Pseudo-Wellens syndrome, acute pancreatitis, and an anomalous coronary artery: a case report.

BACKGROUND: Chest pain associated with transient electrocardiogram changes mimicking an acute myocardial infarction have been described in acute pancreatitis. These ischemic electrocardiogram changes can present a diagnostic dilemma, especially when patients present with concurrent angina pectoris and epigastric pain warranting noninvasive or invasive imaging studies. CASE PRESENTATION: A 45-year-old African-American man with a history of alcohol use disorder presented to the emergency department of our institution with 36 hours of concurrent epigastric pain and left-sided chest pain radiating to his left arm and associated with nausea and dyspnea. On physical examination, he was afebrile; his blood pressure was elevated; and he had epigastric tenderness. His laboratory test results were significant for hypokalemia, normal troponin, and elevated serum lipase and amylase levels.
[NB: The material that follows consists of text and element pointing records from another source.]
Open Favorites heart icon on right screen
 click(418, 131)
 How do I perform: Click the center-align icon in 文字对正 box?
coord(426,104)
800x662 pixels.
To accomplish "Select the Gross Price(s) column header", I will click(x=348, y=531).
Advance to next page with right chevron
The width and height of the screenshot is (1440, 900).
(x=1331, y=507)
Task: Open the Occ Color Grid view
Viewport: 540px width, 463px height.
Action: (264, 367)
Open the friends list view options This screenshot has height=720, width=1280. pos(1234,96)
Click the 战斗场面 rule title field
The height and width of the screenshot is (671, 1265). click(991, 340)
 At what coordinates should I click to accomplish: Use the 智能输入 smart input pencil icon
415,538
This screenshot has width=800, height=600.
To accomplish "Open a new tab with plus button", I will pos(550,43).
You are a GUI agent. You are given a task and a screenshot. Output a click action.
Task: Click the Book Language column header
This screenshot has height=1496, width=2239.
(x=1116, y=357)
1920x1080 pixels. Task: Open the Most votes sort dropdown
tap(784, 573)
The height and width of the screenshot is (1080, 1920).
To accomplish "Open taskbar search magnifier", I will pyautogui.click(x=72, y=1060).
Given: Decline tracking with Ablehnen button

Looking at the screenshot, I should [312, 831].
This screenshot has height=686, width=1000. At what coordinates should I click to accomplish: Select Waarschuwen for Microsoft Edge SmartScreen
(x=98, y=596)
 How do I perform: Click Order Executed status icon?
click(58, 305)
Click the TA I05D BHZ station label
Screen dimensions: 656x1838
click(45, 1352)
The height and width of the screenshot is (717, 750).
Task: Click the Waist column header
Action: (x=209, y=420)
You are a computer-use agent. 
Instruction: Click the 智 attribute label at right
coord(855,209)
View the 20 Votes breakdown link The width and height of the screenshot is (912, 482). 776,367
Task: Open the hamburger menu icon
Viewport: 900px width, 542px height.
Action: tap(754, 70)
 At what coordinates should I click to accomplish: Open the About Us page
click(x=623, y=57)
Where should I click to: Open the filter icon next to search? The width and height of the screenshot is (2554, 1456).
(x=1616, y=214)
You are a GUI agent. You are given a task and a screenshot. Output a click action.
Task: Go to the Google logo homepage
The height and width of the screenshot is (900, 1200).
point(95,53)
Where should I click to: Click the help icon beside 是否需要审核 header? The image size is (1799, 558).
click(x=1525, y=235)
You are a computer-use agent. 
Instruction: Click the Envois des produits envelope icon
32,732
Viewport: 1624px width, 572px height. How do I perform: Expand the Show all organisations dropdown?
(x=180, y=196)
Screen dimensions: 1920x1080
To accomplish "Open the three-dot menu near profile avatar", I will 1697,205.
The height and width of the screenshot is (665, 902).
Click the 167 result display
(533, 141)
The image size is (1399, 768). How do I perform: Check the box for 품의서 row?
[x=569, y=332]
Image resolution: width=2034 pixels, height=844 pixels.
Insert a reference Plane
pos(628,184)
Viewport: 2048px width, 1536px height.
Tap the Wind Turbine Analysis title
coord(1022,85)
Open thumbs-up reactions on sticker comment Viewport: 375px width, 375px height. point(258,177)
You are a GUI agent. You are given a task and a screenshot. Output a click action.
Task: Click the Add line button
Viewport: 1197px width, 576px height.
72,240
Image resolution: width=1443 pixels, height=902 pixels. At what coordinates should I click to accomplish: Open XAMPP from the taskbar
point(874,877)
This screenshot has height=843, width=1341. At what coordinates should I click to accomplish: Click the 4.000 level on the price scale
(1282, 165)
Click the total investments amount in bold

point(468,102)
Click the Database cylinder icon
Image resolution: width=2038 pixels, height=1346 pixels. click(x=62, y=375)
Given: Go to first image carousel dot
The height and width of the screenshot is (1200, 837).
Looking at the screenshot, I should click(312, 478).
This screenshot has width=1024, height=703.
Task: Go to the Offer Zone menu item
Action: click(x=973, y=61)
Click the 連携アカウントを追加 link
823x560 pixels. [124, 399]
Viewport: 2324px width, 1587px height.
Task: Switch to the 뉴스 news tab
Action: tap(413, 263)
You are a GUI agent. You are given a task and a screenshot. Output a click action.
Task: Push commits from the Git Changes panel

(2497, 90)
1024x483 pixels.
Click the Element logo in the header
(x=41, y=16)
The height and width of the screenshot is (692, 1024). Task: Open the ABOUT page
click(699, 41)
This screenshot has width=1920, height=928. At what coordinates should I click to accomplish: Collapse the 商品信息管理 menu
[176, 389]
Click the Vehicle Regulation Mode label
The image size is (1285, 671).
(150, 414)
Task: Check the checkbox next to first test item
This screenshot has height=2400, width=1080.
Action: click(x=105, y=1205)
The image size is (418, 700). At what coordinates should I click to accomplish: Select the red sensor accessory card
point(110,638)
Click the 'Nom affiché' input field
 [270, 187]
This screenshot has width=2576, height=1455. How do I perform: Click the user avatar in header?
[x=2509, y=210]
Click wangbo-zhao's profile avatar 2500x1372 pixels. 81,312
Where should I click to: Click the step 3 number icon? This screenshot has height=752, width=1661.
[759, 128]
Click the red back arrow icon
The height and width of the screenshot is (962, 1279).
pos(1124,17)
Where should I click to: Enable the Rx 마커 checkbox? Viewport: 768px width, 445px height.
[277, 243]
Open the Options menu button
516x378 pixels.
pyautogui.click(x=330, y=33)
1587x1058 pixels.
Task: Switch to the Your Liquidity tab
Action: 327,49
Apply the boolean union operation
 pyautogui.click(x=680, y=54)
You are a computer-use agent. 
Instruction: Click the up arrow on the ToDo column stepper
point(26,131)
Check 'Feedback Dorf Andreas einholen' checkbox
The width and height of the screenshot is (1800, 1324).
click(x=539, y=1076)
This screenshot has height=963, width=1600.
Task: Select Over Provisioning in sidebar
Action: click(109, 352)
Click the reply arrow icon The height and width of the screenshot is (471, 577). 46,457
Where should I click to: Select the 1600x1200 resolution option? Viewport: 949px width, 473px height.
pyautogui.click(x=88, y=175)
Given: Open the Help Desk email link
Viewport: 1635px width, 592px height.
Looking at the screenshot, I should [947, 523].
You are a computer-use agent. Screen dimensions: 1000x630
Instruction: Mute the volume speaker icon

Serial electrocardiograms for persistent chest pain showed ST-segment elevations with dynamic T-wave changes in the right precordial electrocardiogram leads, consistent with Wellens syndrome. He was immediately taken to the cardiac catheterization laboratory, where selective coronary angiography showed normal coronary arteries with an anomalous origin of the right coronary artery from the opposite sinus. Given his elevated lipase and amylase levels, the patient was treated for acute alcohol-induced pancreatitis with intravenous fluids and pain control. His chest pain and ischemic electrocardiogram changes resolved within 24 hours of admission, and coronary computed tomography angiography showed an interarterial course of the right coronary artery without high-risk features. CONCLUSIONS: Clinicians may consider deferring immediate cardiac catheterization and attribute electrocardiogram changes to acute pancreatitis in patients presenting with angina pectoris and acute pancreatitis if confirmed by normal cardiac enzymes and elevated levels of lipase and amylase. However, when clinical signs and electrocardiogram findings are highly suggestive of myocardial ischemia/injury, immediate noninvasive coronary computed tomography angiography may be the best approach to make an early diagnosis.